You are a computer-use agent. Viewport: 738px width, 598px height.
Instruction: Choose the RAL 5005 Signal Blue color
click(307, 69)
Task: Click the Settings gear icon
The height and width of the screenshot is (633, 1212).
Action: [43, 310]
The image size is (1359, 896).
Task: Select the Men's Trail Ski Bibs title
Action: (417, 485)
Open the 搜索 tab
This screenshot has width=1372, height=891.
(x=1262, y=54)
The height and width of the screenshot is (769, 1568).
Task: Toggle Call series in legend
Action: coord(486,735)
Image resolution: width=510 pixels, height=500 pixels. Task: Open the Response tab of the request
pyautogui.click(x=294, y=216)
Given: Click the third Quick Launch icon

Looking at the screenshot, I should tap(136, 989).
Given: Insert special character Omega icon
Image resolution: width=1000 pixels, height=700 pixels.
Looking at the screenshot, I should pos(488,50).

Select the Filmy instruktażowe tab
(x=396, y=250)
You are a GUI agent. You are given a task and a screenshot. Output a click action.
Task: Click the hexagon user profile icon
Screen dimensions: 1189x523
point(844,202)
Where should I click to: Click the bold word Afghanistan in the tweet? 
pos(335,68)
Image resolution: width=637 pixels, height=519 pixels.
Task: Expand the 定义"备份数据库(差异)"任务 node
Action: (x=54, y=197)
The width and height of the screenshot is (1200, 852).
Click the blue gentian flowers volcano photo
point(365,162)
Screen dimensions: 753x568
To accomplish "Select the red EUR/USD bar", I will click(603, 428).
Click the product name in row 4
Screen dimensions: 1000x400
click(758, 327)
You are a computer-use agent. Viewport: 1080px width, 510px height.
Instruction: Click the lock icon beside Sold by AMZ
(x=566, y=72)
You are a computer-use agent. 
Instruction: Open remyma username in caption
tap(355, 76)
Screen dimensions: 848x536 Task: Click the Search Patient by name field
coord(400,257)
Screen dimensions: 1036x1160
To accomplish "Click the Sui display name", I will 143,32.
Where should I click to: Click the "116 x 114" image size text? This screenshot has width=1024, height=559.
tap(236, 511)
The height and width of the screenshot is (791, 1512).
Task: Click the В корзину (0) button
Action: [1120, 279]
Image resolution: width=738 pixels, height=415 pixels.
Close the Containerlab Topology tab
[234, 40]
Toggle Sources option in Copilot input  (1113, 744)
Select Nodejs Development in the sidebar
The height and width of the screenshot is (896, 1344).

━━━━━━━━

Task brief
If a line falls between the first line of the entries and the line containing "You are a GUI", or is one of those two, restate it word for word; leave all other lines out.

Response to the exercise
You are a computer-use agent. Viewport: 738px width, 598px height.
Instruction: Choose the RAL 5005 Signal Blue color
click(307, 69)
Task: Click the Settings gear icon
The height and width of the screenshot is (633, 1212).
Action: [43, 310]
The image size is (1359, 896).
Task: Select the Men's Trail Ski Bibs title
Action: (417, 485)
Open the 搜索 tab
This screenshot has width=1372, height=891.
(x=1262, y=54)
The height and width of the screenshot is (769, 1568).
Task: Toggle Call series in legend
Action: coord(486,735)
Image resolution: width=510 pixels, height=500 pixels. Task: Open the Response tab of the request
pyautogui.click(x=294, y=216)
Given: Click the third Quick Launch icon

Looking at the screenshot, I should tap(136, 989).
Given: Insert special character Omega icon
Image resolution: width=1000 pixels, height=700 pixels.
Looking at the screenshot, I should pos(488,50).

Select the Filmy instruktażowe tab
(x=396, y=250)
You are a GUI agent. You are given a task and a screenshot. Output a click action.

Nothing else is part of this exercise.